10.     Casey Kasem’s body is missing, and there is evidence that his wife stole it from the funeral home to prevent an autopsy.  ***  That might not be the most gruesome thing I ever heard, but it’s definitely in the Top 40.

Friday, July 18, 2014

Friday, July 18, 2014

1.        After millions of people heard a recording of a Comcast representative refusing to honor a customer’s request to have service discontinued, the company issued a formal statement.  ***   Comcast explained that instead of cutting off service completely, it prefers to provide frequent, temporary loss of service at random times throughout the day.

2.        In Washington D.C., several congressmen are considering legislation that would improve compensation and work schedules for part time workers…  ***  such as congressmen.
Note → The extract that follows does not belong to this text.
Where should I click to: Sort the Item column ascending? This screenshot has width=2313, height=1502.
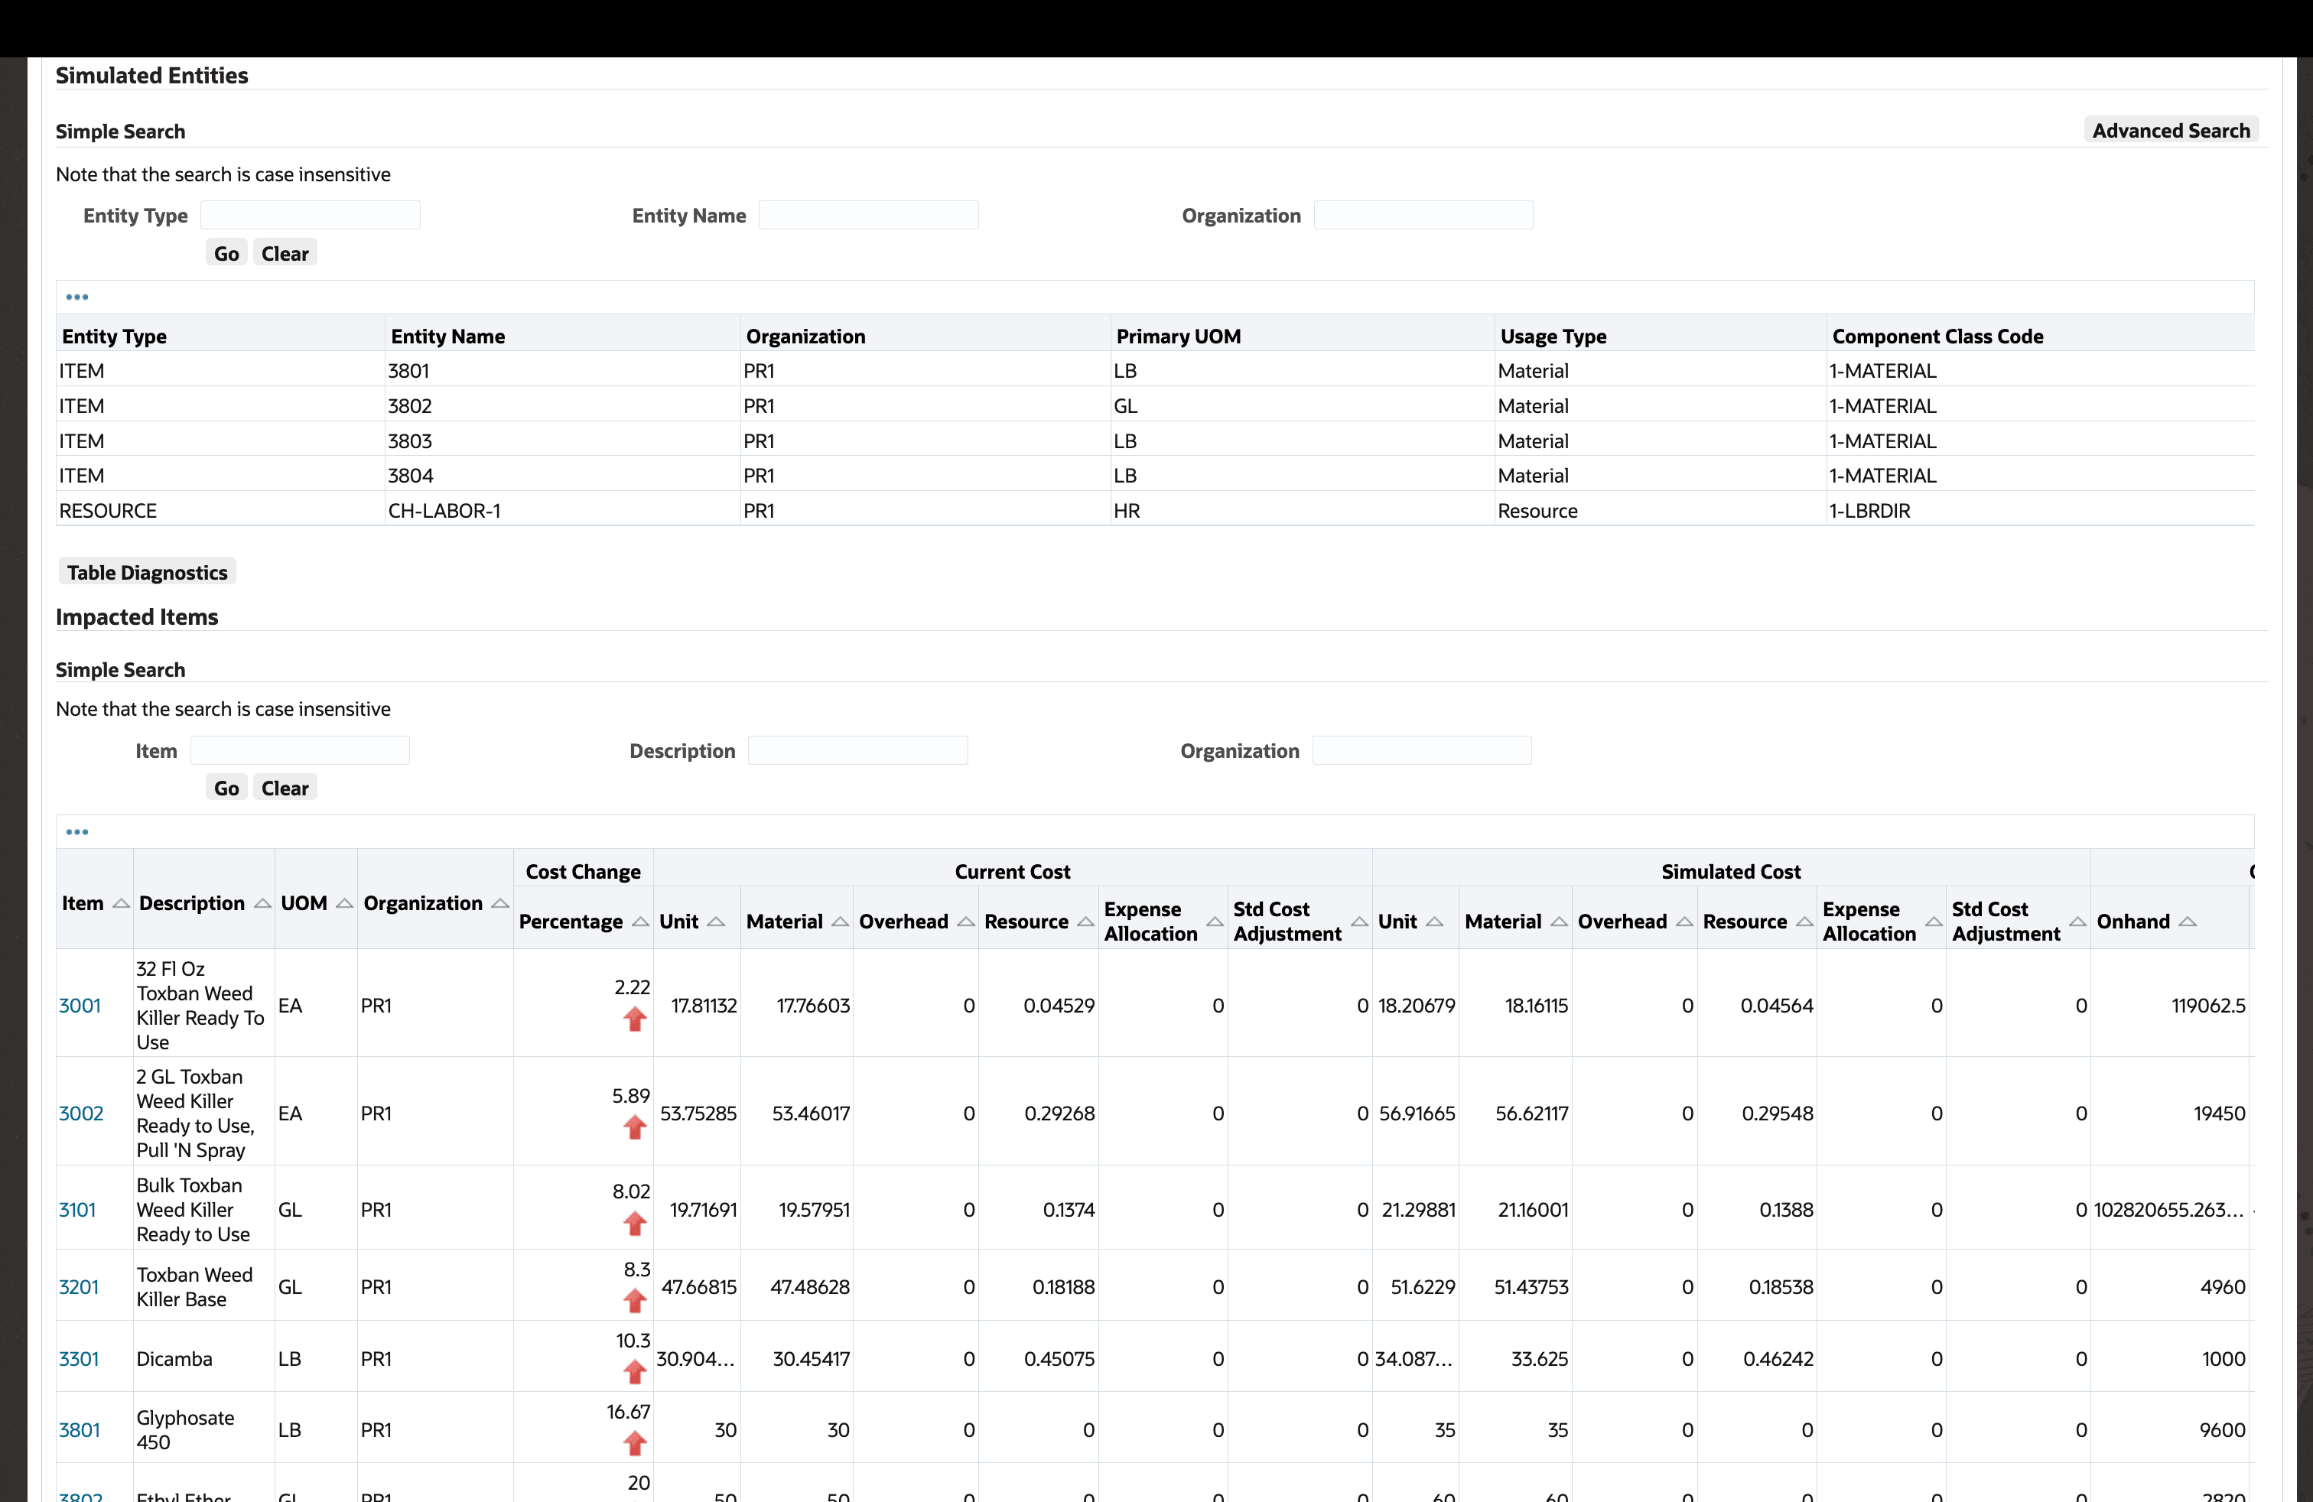coord(121,904)
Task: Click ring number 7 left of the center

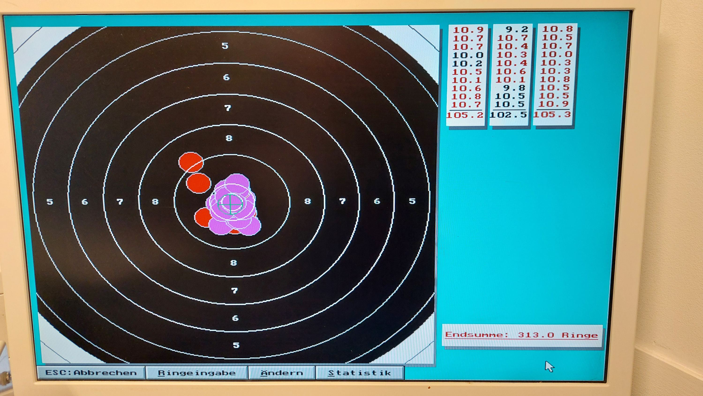Action: [120, 202]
3.        The FBI has warned that autonomous, self-driving cars could be used for criminal purposes.  For example, a fleeing criminal could fire at police while the car drives itself.  ***  Of course, the chase would be brief because the self-driving police car would be programmed to pull into the next donut shop.
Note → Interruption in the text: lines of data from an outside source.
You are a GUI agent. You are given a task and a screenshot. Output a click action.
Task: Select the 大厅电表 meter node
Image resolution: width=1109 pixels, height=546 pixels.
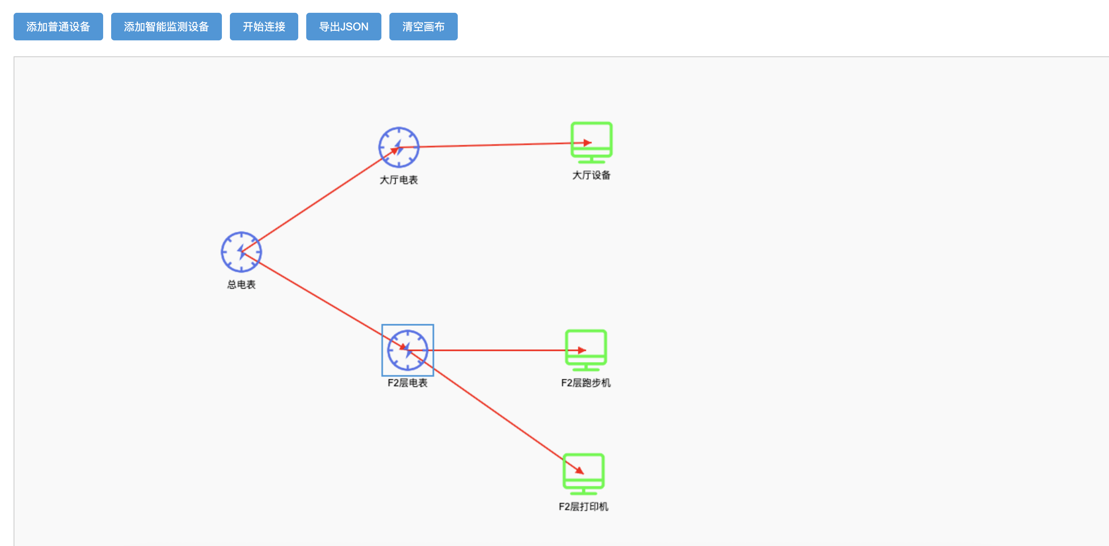[x=399, y=147]

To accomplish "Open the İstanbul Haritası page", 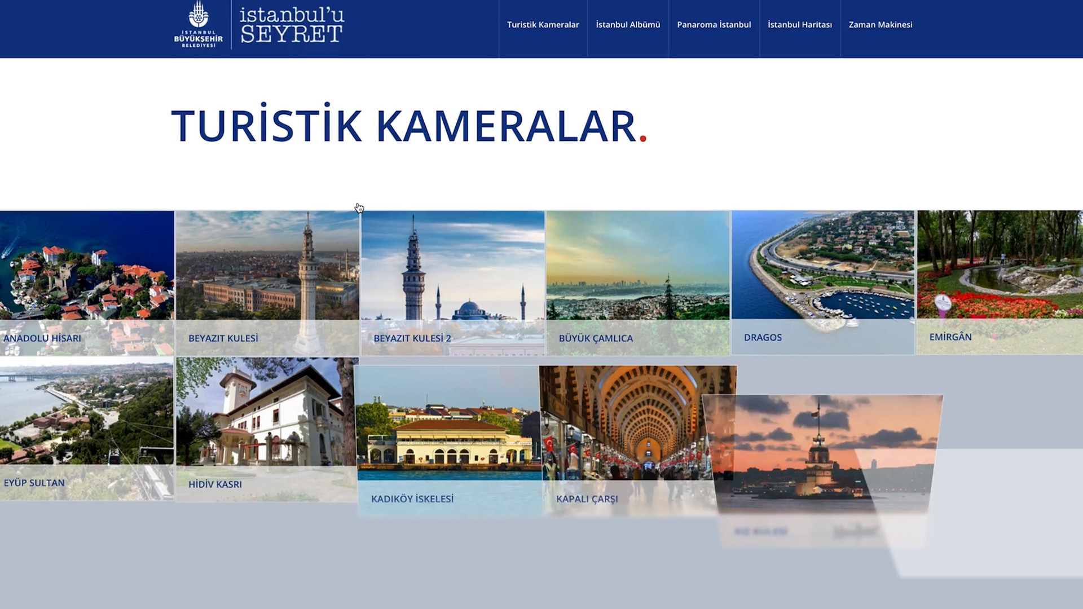I will [800, 25].
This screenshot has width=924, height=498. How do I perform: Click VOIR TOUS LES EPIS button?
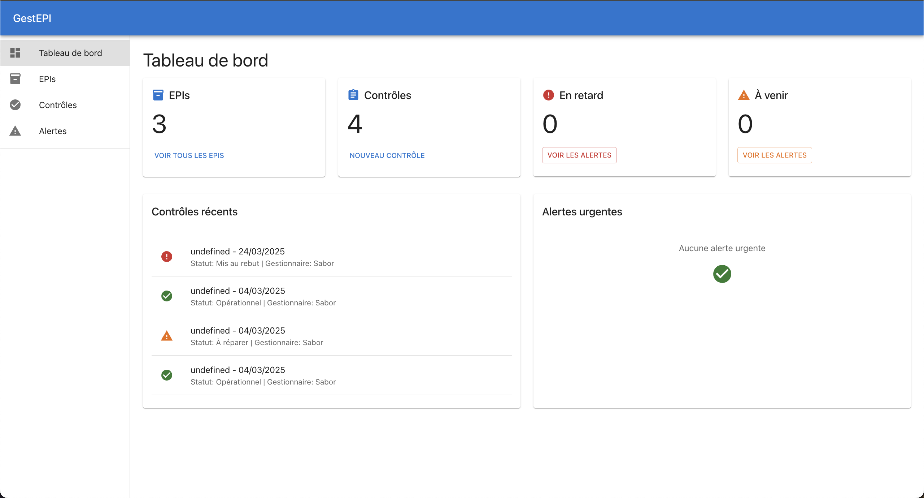(189, 155)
4.        Mourners in the Philippines were absolutely stunned when a 3 year old girl woke up at her own funeral.  ***  It was like the reaction we would have here in the U.S. if suddenly Congress actually did something.

5.        According to a study in the medical journal “Pediatrics,” electronic devices such as a laptop computer may be the cause of a painful skin rash.   ***  Especially if you use it to meet a woman on Craigslist.

6.        In a controversial move, a library in Singapore has pulled a children’s book about gay penguins.  The author says he wrote the story as an example of alternate life styles.   ***   But I think he went too far when he claimed that “March of the Penquins” was really a gay pride parade.

7.        Officials closed part of I-75 near Detroit after a truck dropped its load of rocks all over the road.  *** However, the highway was immediately re-opened once they realized it was just Governor Snyder’s low-cost approach to filling all the potholes.

8.        Officials are considering abuse charges against the parents of a 12 year old Detroit boy who was reported missing and then eventually found in the family’s basement.  ***  The couple would be charged under a new federal law that makes it illegal to keep anyone in Detroit against their will.

9.        Steven Spielberg posed like a hunter with a movie prop of a dead dinosaur, and many people seeing the photo thought he really shot it.   ***   Of course, that’s ridiculous.  The last person to actually shoot a real dinosaur was Larry King.

10.     Keith Mularski, the FBI’s top expert in cybercrime, was just selling discount furniture before he joined the bureau in 1998.  He is reportedly very successful in infiltrating criminal organizations online and befriending key leaders.  ***  He wins them over by giving them a three-piece genuine leather living room set plus a coffee table, two end tables and a flat screen TV.